Tate Shots. More of Parr talking about his work (1,2). Previously.
posted by fearfulsymmetry (7 comments total) 6 users marked this as a favorite
Where, oh where, are the pink drinks? I can't find them!
posted by soundofsuburbia at 4:55 AM on November 2, 2008

soundofsuburbia, I thought the same thing. "Posh" those ladies certainly were not.
posted by gene_machine at 5:22 AM on November 2, 2008

Cool thanks. I like his approach/philosophy
posted by stbalbach at 5:53 AM on November 2, 2008

Sorry, I'm assuming you saw the dead-tree version of yesterday's Guardian, in which this feature appeared containing pictures of "posh" ladies drinking cheap rose at Newcastle Races.
posted by gene_machine at 6:35 AM on November 2, 2008

I'm a big fan of Parr, but I think this work doesn't hold up next to his excellent book "Think of England". Last I was in New York, the Strand had good copies of that book for about $20. A couple months back, PDN published an interesting interview with Parr about his approach and his thoughts on photojournalism. In that he suggests that wealth and luxury is every bit as much the front line of photojournalism as war and poverty once was, and I think he's right; there's unfortunately very little documentary photography on the subject of wealth and luxury, unfortunately.

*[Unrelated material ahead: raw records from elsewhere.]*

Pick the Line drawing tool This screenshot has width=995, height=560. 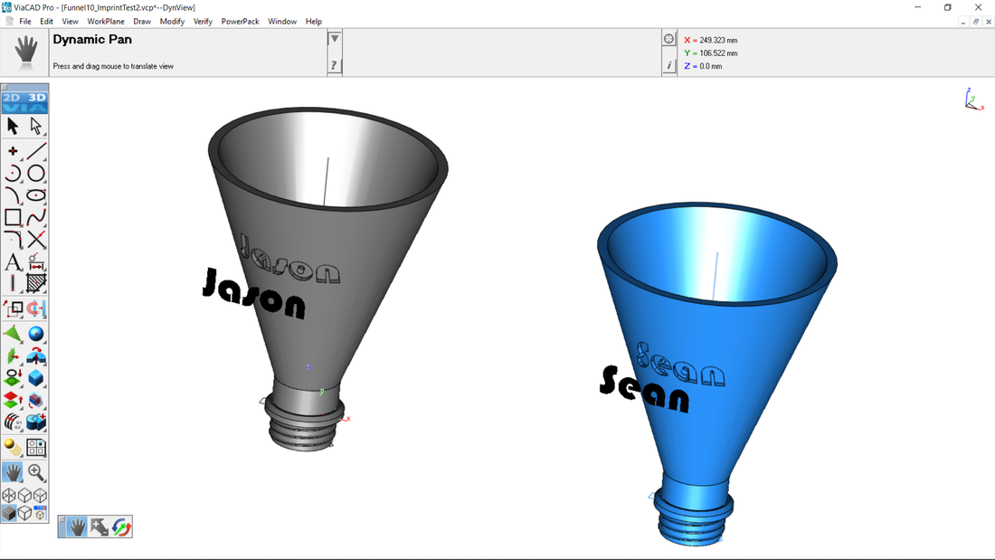pyautogui.click(x=36, y=151)
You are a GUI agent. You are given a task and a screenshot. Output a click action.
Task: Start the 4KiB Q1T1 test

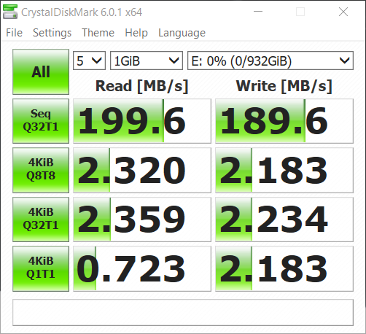tap(41, 268)
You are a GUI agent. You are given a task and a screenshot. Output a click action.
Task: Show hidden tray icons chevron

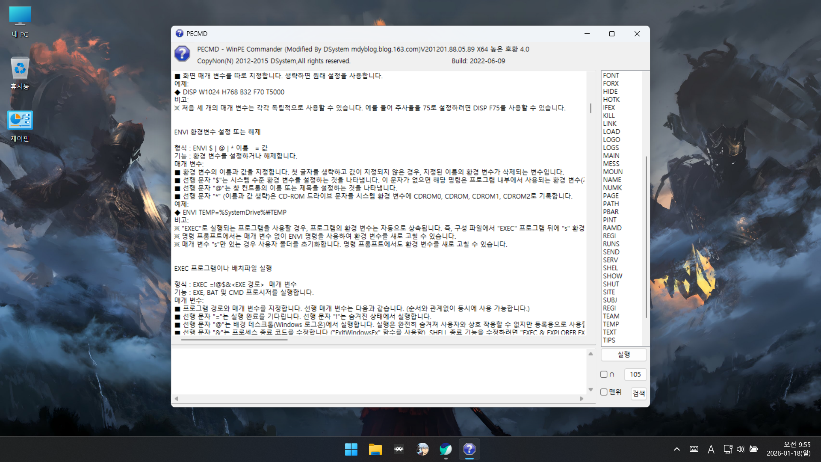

I can't find a link, but Henri Cartier-Bresson, the late elder statesman of photography, is said to have thrown some punches when Martin Parr was asked to join Magnum, the storied photojournalism/photography agency Cartier-Bresson helped found.
posted by msbrauer at 3:42 PM on November 2, 2008

Yes, I'm a huge fan of Parr's work, but I found these photographs a little disappointing. His best pictures are a mixture of affection and disgust, reflecting (imo) the ambivalent feelings that a lot of Britons have about their country. These pictures are much gentler; the affection is there, but not the disgust. (This one of students at King's College, Cambridge is interesting because it deliberately refrains from social commentary. It could easily have been used to make a sharp satiric point about upper-class privilege, but instead it's, well, just a bunch of young people on a lawn, and the caption points out that the majority of King's College students are from state schools.) It's as though Parr has got fed up with being labelled as a master of ironic wit, barbed social commentary, etc, and has deliberately set out to make these photographs as un-ironic, un-barbed, and straightforwardly documentary as possible. If so, I think it's a pity, because it doesn't fully play to his strengths, and there's a great deal in the Britain of 2008 that inspires disgust as well as affection.

Even so, Parr is a living national treasure, so thanks for posting this!
posted by verstegan at 11:43 PM on November 2, 2008

Wow....these are kinda lackluster compared to his other work. I'm not sure if he's using digital now or what, but the pictures don't pop out like they used to. They look more like tourist snapshots. Almost like he was just pointing the camera and hoping it would come out right.

It's too bad, because I'm a huge fan of his. He came to speak at my university a couple years ago and I'll never forget the impression he made on me. He was this hilarious self-deprecating guy who took some of the most memorable documentary shots I'd ever seen. The images popped off the screen and had a definite meaning. They mocked the subject while, at the same time, humanizing them. It's as if he was saying, "Yeah, these people are silly. But they have more in common with you and I than you might think."